Parts of the exercise:
1. Answer these questions using the Daniel Glez-Peña biography below:
(a) In what year did he obtain his Computer Science degree?
(b) Of which research group is he currently a member?
(c) What tool came out of his collaboration with Dr. David Posada?
2. Write out the part of the Daniel Glez-Peña biography below starting at "During the PhD" and ending at "U. of Minho.".

|Daniel Glez-Peña, PhD|
Daniel Glez-Peña (Ourense, 1982) obtained a Computer Science degree in 2005 and his PhD in 2009 in the field of Artificial Intelligence applied to the DNA microarray analysis in the University of Vigo, under Dr. Florentino Fdez-Riverola supervision. The combination of Artificial Intelligence with Life sciences (especially Bioinformatics) defines his main research line since then. Currently he continues working with his supervisor as a member of the SING research group (Next Generation Computer Systems Group).
During the PhD thesis, he developed published techniques and tools for Genomics (e.g.: GeneCBR, and WhichGenes) that were published in high impact journals, such as BMC Bioinformatics, Nucleic Acids Research. In addition to these works closely related to his PhD thesis, a fruitful collaboration with Dr. David Posada (University of Vigo), produced ALTER, a successful tool for genomic sequence format conversion (with a mean of 1100 visits/month), and also publised in Nucleic Acids Research. Moreover, he also developed AIBench, a software application framework for translational applications in biomedicine, in collaboration with Dr. Miguel Rocha at U. of Minho.

Data segment:

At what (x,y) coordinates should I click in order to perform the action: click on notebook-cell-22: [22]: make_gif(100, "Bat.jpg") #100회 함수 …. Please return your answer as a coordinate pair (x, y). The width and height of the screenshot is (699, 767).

Task answers:
1.
(a) 2005
(b) The SING research group (Next Generation Computer Systems Group)
(c) ALTER, a tool for genomic sequence format conversion

2.
During the PhD thesis, he developed published techniques and tools for Genomics (e.g.: GeneCBR, and WhichGenes) that were published in high impact journals, such as BMC Bioinformatics, Nucleic Acids Research. In addition to these works closely related to his PhD thesis, a fruitful collaboration with Dr. David Posada (University of Vigo), produced ALTER, a successful tool for genomic sequence format conversion (with a mean of 1100 visits/month), and also publised in Nucleic Acids Research. Moreover, he also developed AIBench, a software application framework for translational applications in biomedicine, in collaboration with Dr. Miguel Rocha at U. of Minho.